Allied’s analyst added that “it is important to clarify that the current market run doesn’t seem to be a short-lived spike, in line with periodical seasonal high returns that we have been accustomed to in the past. A fair example of this has been the stagnant conditions that prevailed in in asset price levels during 2H20 despite the considerable improvement noted in freight earnings during the summer and autumn months of 2020. All-in-all, we cannot deny the shift being undertaken in the dry bulk sector.
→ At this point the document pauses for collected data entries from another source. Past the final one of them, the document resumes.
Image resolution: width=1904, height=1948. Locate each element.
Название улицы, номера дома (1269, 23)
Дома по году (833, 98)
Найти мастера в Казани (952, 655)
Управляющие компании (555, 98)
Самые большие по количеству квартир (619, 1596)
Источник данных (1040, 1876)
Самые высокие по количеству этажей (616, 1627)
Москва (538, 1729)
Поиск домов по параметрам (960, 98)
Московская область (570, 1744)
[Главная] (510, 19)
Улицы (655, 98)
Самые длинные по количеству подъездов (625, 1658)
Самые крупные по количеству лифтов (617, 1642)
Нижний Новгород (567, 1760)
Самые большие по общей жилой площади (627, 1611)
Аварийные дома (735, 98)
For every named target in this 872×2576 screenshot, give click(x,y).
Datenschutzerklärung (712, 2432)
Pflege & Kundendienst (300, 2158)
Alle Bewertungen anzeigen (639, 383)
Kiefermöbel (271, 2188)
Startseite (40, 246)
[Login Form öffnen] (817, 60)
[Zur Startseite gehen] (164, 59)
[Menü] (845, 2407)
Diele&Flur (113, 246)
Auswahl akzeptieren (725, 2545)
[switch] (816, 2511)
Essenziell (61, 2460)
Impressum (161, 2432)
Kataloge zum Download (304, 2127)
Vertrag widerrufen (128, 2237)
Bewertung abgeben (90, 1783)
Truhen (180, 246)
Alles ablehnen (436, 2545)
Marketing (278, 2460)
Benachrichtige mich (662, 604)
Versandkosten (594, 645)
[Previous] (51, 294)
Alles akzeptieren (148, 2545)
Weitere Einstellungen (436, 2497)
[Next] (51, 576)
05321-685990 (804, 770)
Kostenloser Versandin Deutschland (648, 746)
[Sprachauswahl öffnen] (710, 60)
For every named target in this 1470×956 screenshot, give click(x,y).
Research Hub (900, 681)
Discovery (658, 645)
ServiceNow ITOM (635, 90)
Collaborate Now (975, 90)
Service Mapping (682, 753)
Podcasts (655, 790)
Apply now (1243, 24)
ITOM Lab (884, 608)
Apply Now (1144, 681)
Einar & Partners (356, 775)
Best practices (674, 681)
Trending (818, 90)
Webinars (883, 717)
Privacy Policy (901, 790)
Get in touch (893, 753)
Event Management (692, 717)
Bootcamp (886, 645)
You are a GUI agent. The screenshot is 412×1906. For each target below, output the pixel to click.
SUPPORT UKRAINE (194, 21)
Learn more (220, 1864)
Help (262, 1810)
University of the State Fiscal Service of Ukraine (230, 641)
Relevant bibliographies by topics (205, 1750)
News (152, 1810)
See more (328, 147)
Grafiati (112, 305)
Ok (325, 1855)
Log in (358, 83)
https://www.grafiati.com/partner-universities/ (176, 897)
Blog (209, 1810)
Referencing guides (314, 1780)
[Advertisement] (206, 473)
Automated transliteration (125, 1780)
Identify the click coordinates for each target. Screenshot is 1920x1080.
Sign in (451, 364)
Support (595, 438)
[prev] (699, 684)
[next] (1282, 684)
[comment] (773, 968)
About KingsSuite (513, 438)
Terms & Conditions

Making the comparison with global markets, a quantitative easing process will certainly push new investment appetite and consumer spending (especially under the current interest rate regime). However, any “success” will be fully understood when and if we see the different markets respond towards a general and firm economic growth. A risk of a potential stagflation is not beyond the realm of what is possible. In shipping, we have already seen a strong rally in period freight levels, closing numbers in FFA contracts, vessel prices, SNP transaction volumes, as well as in buying and financing appetite. As we have seen in equity markets, the mere perception and belief of a bull market is capable by itself in producing an upward momentum for a prolonged period. Yet it is important to remember that the risk of a more sluggish freight market is still there. From a risk-adjusted perspective, what is of vital importance in the market right now is that any rise in asset prices doesn’t overshoot the market’s long-term perspective by being influenced by any short-term performance of the freight market”, Chasapis concluded.